--- EXTRACTED TEXT ---

In the above embodiment, as for the material of the carrier 121 of the catalytic module 120, the carrier 121 may be made of an alloy formed by combining any one or more of diamond, silver, aluminum, copper, gold, iron, tin and lead, so that the carrier 121 has high heat resistance, stability and strength. For the catalyst material of the catalytic module 120, the catalyst material may optionally include a noble metal material and a rare earth material. The noble metal material can make the oxide in the TVOC generate reduction reaction, and the rare earth material makes the reducing substance in the TVOC generate oxidation reaction, thereby achieving the effect of efficiently removing the TVOC. Among them, the rare earth material may be, but is not limited to, zirconium solid solution material, cerium oxide, praseodymium oxide, lanthanum oxide, mixtures thereof, and the like. The noble metal material may be, but is not limited to, Pt, Rh, Pd, etc.

Based on any of the above embodiments, it is considered that when the content of the organic pollutants in the air is high, if the content of the organic pollutants exceeds the catalytic decomposition capability of the catalytic module 120, a part of the organic matters in the air may be directly blown out without being catalyzed and decomposed. In order to solve the problem, the air purification apparatus 100 further includes an adsorption module 140, the adsorption module 140 is configured on the purification air duct 113, the adsorption module 140 is located on the air inlet side of the catalytic module 120 and is close to the heating module 130, the adsorption module 140 is adapted to adsorb organic pollutants and then release the organic pollutants to the catalytic module 120 under the heating of the heating module 130.

---

PROBLEMS –
#1 Please echo the part of the air purification excerpt between "Based on any" and "heating module 130.", inclusive.
#2 In the air purification excerpt, where is the adsorption module 140 located relative to the catalytic module 120?
#3 Translate this sentence from the air purification excerpt into Spanish: "The noble metal material may be, but is not limited to, Pt, Rh, Pd, etc."

--- DATA RECORDS ---

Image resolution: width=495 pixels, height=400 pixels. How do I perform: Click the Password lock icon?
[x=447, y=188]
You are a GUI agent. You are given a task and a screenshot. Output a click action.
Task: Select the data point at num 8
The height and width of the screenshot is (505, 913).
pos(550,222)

---
--- DATA RECORDS ---

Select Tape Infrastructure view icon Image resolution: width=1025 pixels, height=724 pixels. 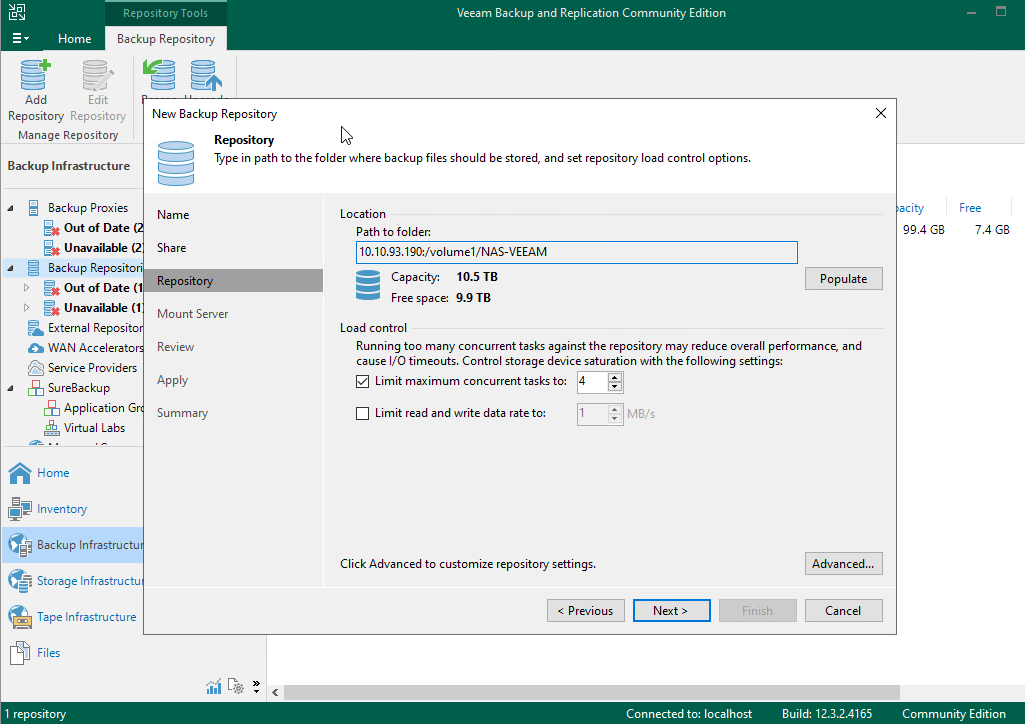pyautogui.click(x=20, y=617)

---

COMPLETED EXERCISE –
#1
Based on any of the above embodiments, it is considered that when the content of the organic pollutants in the air is high, if the content of the organic pollutants exceeds the catalytic decomposition capability of the catalytic module 120, a part of the organic matters in the air may be directly blown out without being catalyzed and decomposed. In order to solve the problem, the air purification apparatus 100 further includes an adsorption module 140, the adsorption module 140 is configured on the purification air duct 113, the adsorption module 140 is located on the air inlet side of the catalytic module 120 and is close to the heating module 130, the adsorption module 140 is adapted to adsorb organic pollutants and then release the organic pollutants to the catalytic module 120 under the heating of the heating module 130.

#2 On the air inlet side of the catalytic module 120, close to the heating module 130.

#3 El material de metal noble puede ser, sin limitarse a ellos, Pt, Rh, Pd, etc.